Exercise details: From the data below, pull out each line that contains the string "subtitle". Case counts.

Information:
————————

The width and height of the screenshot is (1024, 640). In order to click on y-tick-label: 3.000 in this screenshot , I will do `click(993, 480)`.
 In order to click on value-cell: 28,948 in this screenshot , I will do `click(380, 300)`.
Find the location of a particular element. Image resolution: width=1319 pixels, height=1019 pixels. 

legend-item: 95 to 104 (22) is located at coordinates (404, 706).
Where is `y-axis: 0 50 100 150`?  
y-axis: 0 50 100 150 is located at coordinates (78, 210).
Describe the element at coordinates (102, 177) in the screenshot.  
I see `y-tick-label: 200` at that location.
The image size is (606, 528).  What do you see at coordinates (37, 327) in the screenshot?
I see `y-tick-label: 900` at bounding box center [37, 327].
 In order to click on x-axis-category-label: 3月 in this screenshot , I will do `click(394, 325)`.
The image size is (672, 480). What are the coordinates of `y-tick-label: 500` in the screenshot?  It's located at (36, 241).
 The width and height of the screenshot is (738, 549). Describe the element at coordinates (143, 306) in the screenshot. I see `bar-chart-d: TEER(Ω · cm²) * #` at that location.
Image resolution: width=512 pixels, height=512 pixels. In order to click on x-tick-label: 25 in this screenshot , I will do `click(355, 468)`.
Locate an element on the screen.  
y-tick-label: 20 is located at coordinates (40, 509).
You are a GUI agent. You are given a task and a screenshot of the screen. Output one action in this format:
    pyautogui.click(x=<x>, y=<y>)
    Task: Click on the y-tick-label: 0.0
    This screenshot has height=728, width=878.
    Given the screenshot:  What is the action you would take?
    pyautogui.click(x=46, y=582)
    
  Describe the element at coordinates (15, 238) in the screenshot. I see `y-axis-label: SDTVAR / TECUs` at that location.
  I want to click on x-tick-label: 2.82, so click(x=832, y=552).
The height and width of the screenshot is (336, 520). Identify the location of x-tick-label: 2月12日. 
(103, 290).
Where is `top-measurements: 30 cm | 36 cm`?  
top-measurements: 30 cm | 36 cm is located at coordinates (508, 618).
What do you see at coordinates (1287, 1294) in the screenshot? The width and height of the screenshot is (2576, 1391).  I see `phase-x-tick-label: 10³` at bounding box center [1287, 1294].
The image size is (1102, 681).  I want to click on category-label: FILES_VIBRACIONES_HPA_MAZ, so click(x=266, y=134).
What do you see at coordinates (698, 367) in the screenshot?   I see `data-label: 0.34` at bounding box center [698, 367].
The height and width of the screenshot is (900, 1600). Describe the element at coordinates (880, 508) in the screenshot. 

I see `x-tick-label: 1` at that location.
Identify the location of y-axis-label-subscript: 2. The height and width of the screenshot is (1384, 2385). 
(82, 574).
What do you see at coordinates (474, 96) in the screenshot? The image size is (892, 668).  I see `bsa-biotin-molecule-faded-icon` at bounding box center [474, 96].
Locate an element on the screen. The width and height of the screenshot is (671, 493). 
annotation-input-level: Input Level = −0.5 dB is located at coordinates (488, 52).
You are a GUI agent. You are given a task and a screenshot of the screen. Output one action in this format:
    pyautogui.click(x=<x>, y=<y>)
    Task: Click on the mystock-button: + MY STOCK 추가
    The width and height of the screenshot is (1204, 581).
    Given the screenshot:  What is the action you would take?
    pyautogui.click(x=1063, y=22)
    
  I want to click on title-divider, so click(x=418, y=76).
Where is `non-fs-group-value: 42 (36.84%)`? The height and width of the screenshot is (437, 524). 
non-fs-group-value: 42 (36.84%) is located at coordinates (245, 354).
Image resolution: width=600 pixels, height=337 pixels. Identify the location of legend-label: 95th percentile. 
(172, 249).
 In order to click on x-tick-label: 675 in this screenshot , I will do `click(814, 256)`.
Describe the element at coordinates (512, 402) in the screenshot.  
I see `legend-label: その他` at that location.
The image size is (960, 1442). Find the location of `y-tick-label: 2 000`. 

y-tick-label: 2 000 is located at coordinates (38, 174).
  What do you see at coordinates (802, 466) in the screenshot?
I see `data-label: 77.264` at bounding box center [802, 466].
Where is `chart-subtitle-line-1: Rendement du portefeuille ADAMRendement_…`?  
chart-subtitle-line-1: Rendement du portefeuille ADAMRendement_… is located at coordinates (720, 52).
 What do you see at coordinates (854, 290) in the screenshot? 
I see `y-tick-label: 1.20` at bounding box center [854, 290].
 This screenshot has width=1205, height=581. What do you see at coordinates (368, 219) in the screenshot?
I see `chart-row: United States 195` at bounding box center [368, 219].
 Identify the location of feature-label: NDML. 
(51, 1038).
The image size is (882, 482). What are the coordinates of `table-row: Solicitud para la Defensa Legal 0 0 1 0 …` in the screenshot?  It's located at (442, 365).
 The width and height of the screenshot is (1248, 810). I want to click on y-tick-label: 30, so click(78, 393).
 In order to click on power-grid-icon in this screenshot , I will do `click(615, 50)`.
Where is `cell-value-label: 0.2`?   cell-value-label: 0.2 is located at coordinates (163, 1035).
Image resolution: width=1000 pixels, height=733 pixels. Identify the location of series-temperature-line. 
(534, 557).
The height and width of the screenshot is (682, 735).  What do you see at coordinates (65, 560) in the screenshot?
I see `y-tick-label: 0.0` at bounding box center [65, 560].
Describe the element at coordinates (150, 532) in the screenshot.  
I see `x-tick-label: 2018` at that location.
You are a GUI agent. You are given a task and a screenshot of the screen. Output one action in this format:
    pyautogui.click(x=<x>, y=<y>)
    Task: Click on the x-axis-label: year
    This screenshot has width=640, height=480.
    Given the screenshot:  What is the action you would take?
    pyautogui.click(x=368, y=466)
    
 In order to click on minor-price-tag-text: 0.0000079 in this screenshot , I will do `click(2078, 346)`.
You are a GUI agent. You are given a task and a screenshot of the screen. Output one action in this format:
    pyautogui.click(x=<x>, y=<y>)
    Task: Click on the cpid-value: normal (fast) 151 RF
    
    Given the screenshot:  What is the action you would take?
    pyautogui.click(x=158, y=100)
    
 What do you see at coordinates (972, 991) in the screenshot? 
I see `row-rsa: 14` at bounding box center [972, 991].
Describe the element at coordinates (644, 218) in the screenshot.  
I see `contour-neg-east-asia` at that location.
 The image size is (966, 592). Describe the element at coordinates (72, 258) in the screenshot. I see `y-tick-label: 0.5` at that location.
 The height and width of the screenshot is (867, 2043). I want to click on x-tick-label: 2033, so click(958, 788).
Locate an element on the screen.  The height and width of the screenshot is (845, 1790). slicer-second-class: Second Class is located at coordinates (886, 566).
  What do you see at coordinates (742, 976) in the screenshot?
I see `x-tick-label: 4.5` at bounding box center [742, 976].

————————

Solution to this task:
Where is `chart-subtitle-line-1: Rendement du portefeuille ADAMRendement_…`?  
chart-subtitle-line-1: Rendement du portefeuille ADAMRendement_… is located at coordinates (720, 52).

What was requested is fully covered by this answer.